▸ Problema posto:
Riporta quante righe delle voci seguenti contengono la stringa "what", distinguendo tra maiuscole e minuscole. Indica solo il numero.
++++
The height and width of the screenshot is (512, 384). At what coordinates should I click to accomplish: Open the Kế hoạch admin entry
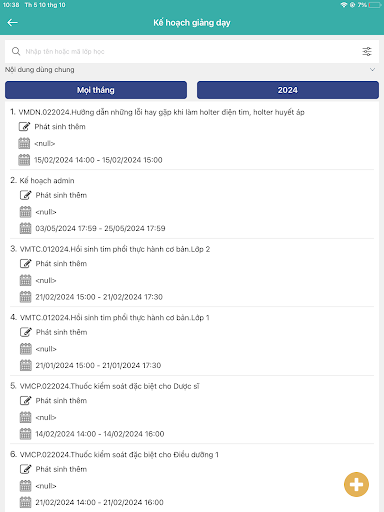coord(47,181)
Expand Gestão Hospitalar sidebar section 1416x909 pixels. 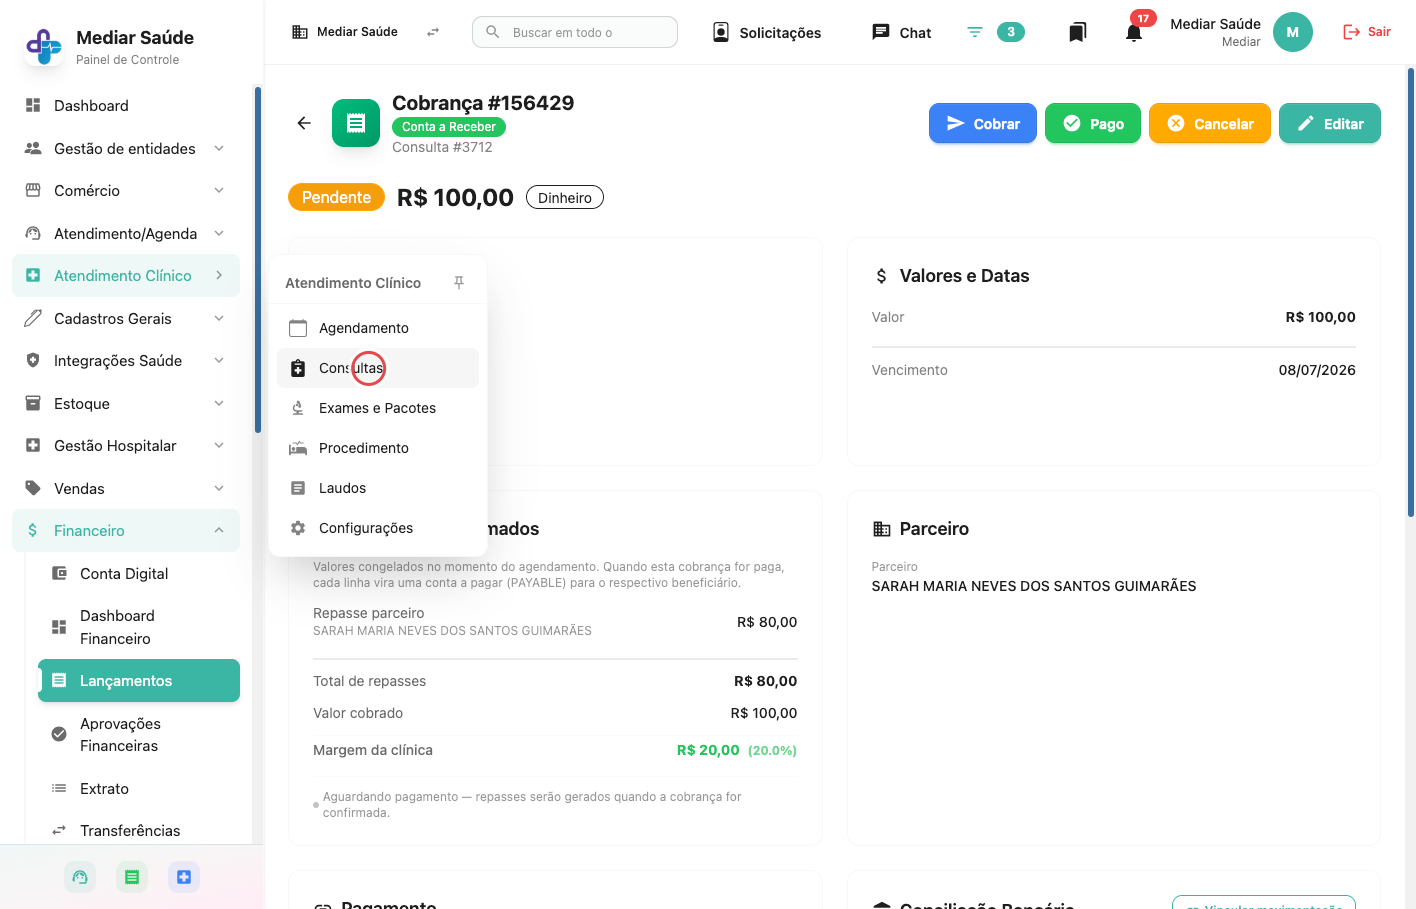[126, 446]
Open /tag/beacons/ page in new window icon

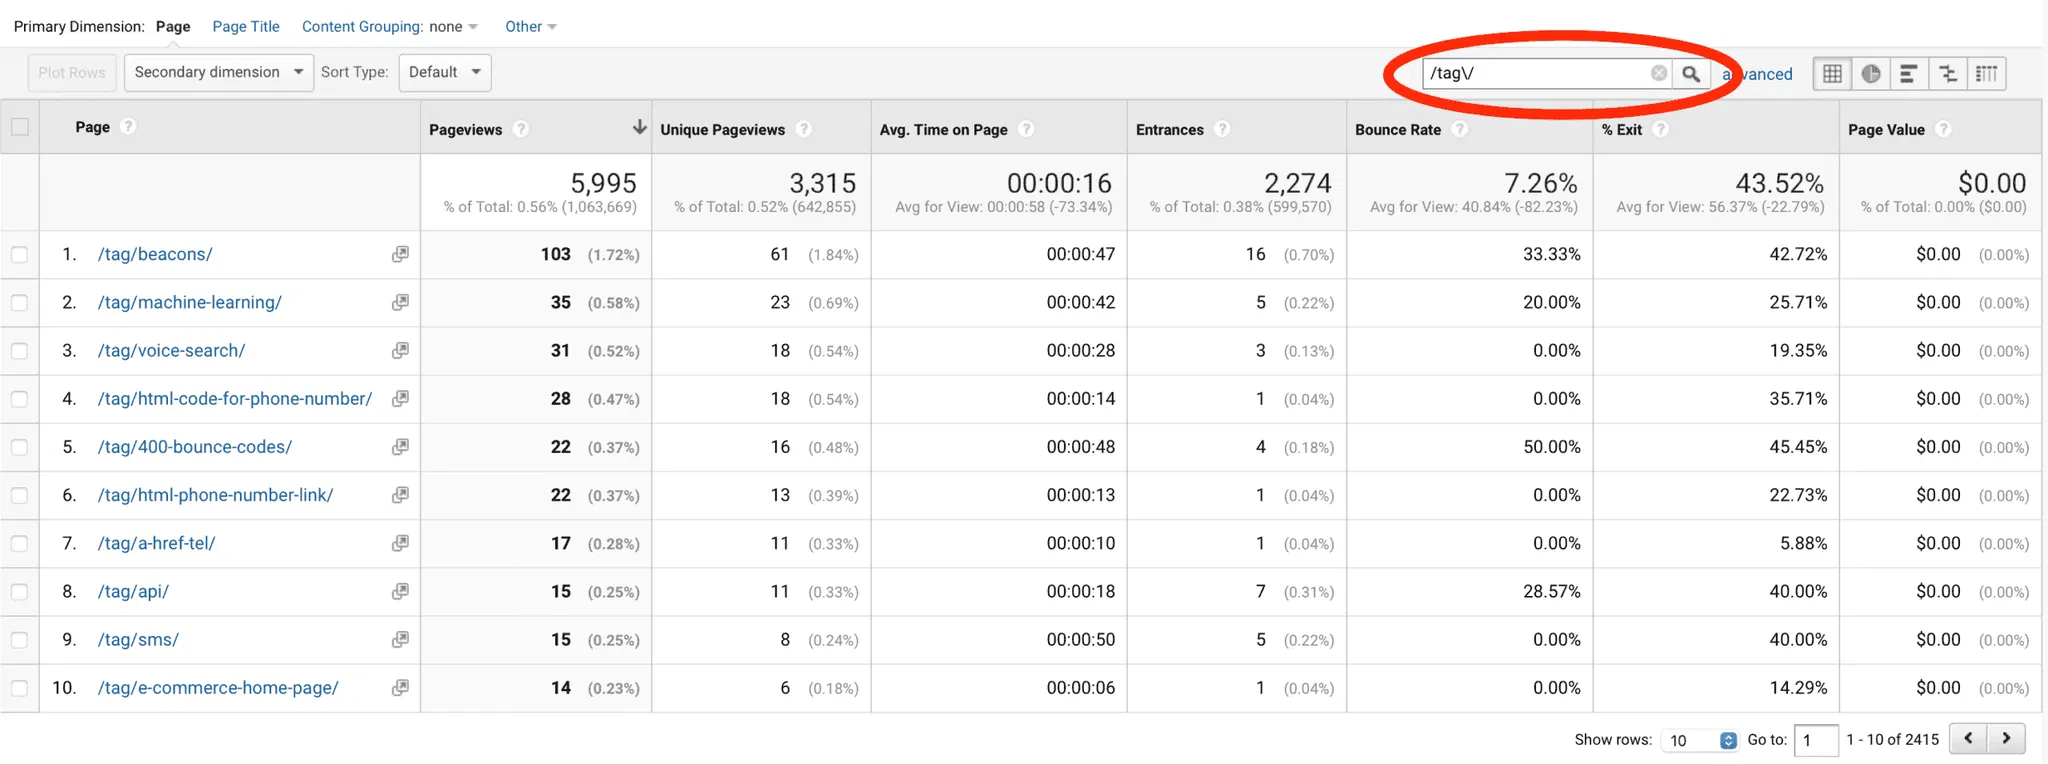coord(400,254)
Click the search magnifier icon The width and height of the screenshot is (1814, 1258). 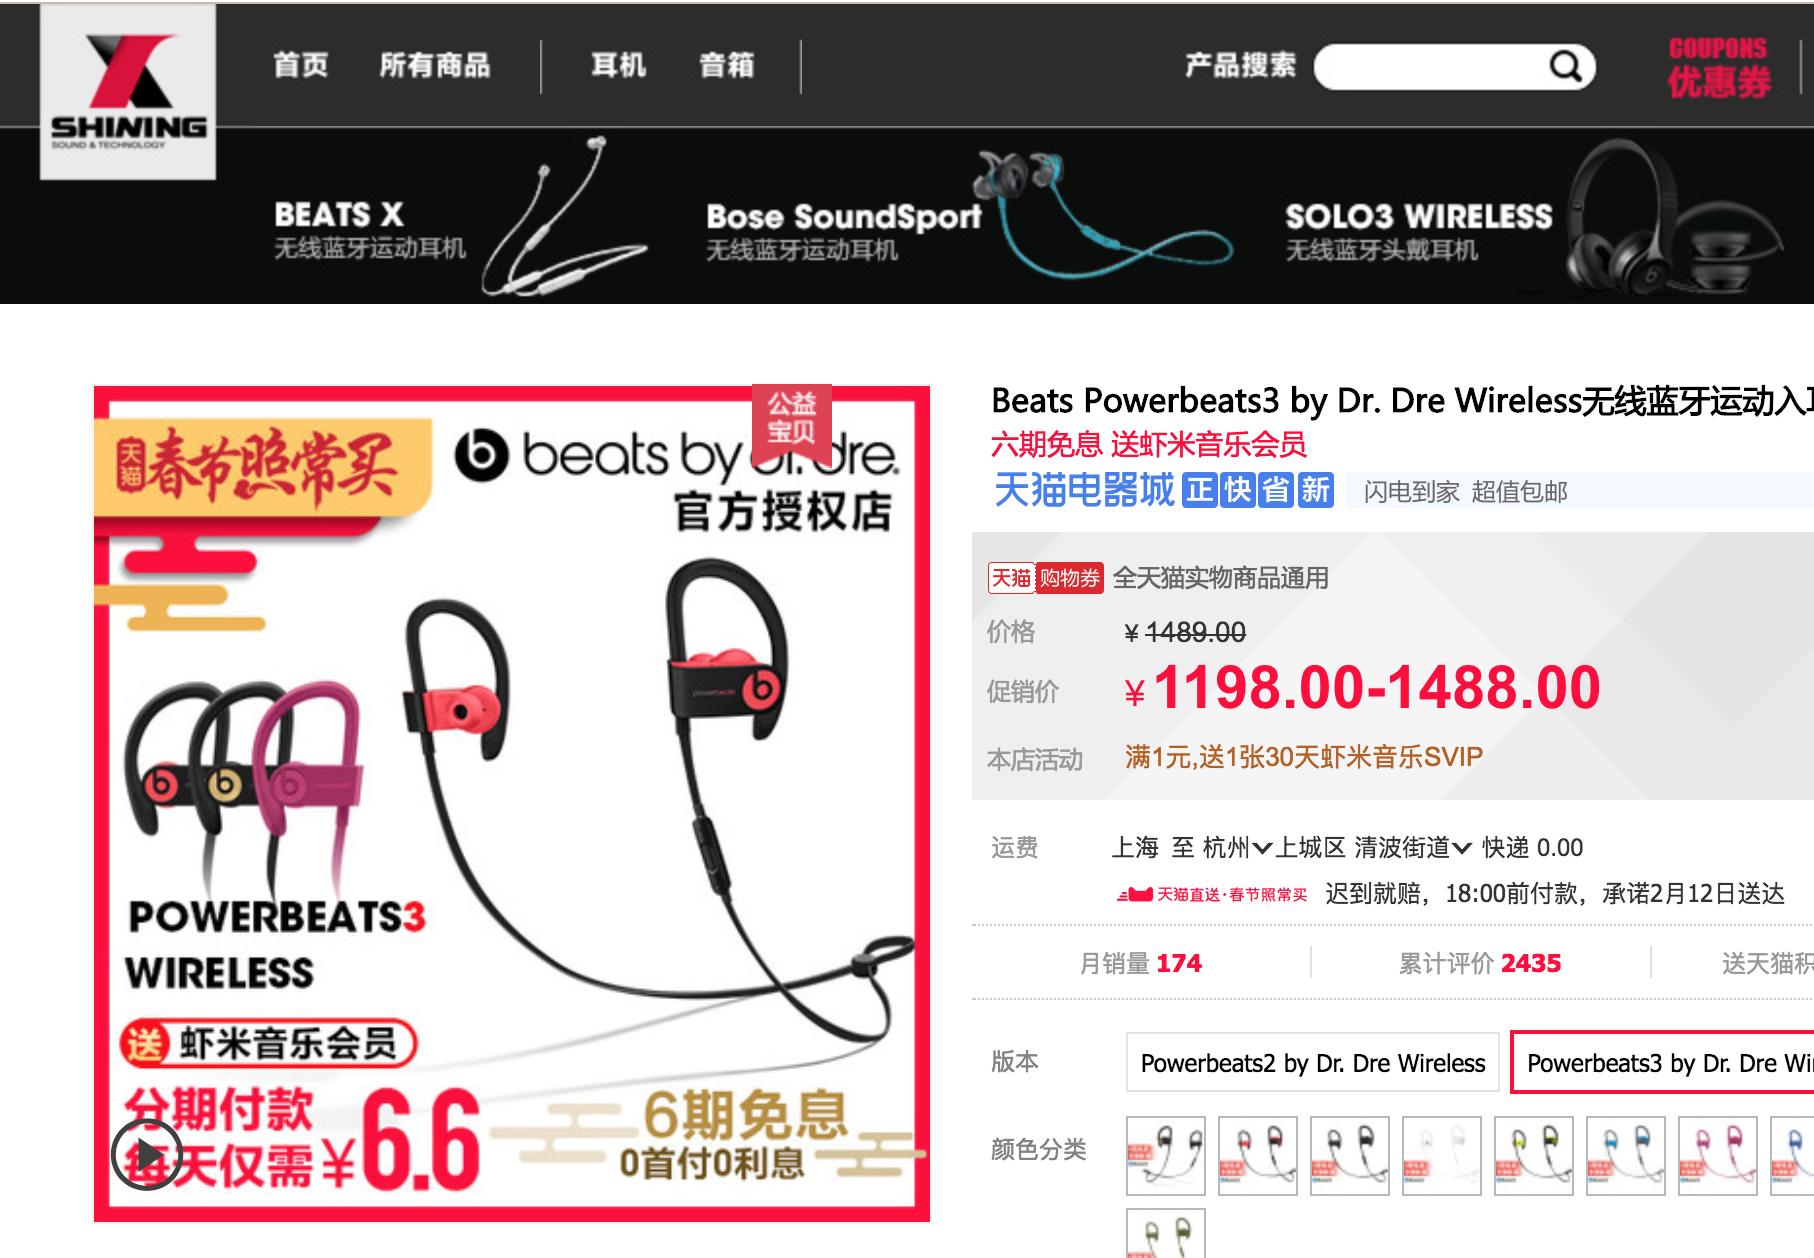(1565, 67)
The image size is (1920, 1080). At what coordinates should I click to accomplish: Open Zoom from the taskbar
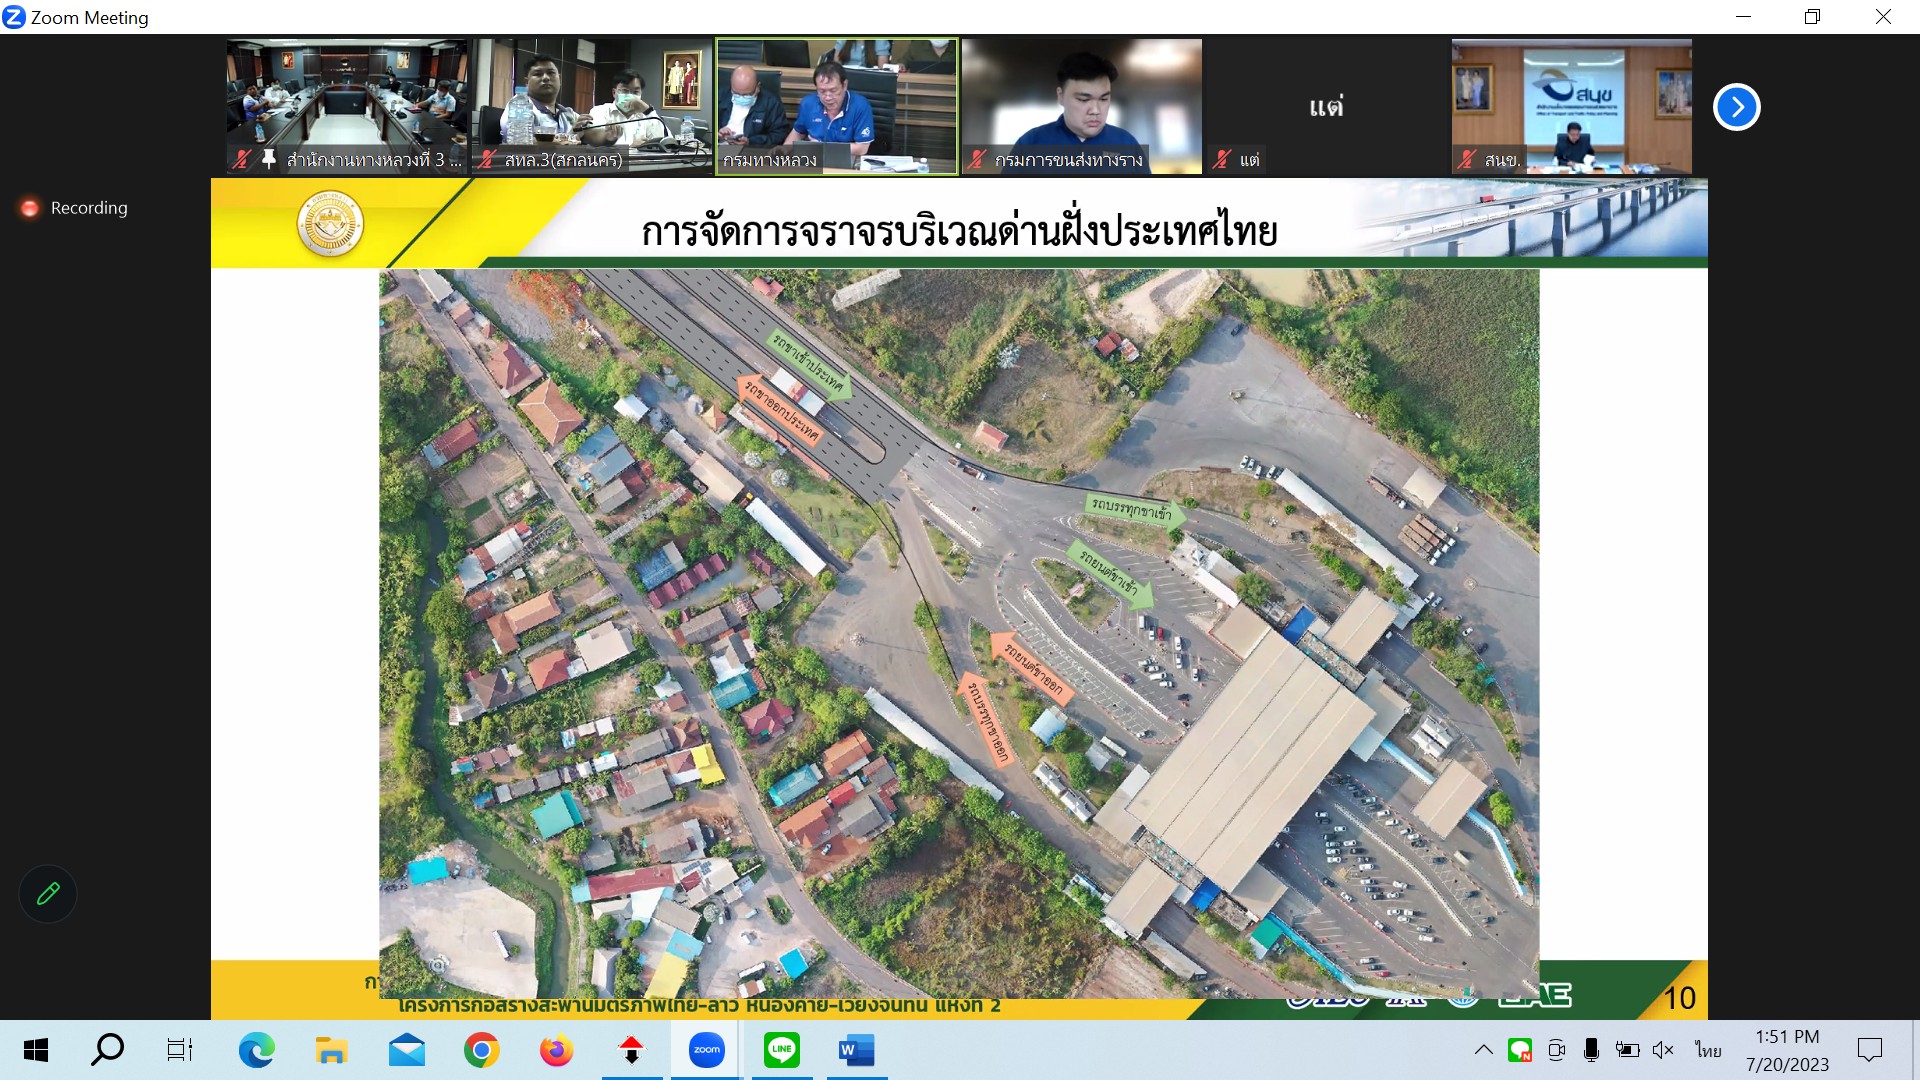click(x=706, y=1050)
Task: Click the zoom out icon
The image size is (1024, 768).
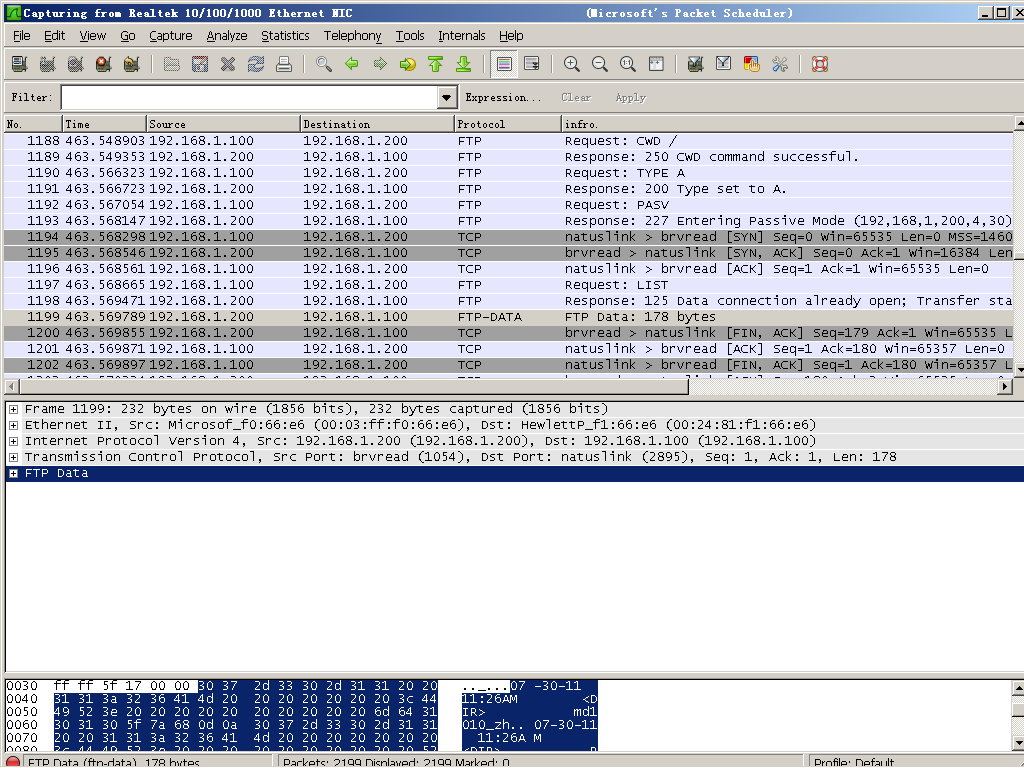Action: pos(600,64)
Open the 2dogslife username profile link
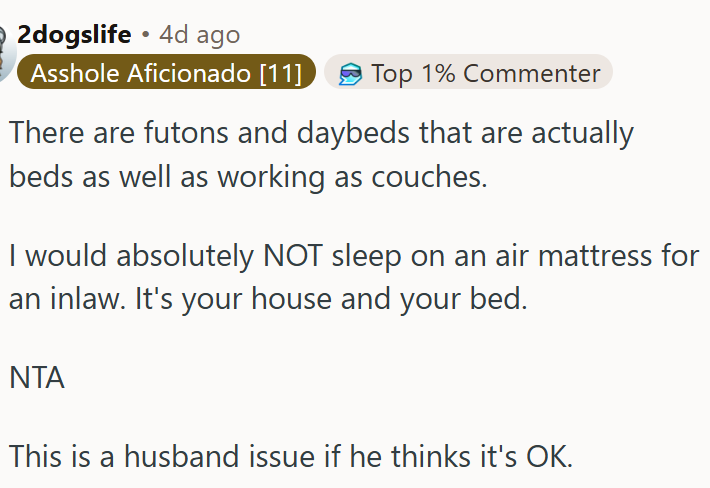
++++
▸ Risultato del compito:
2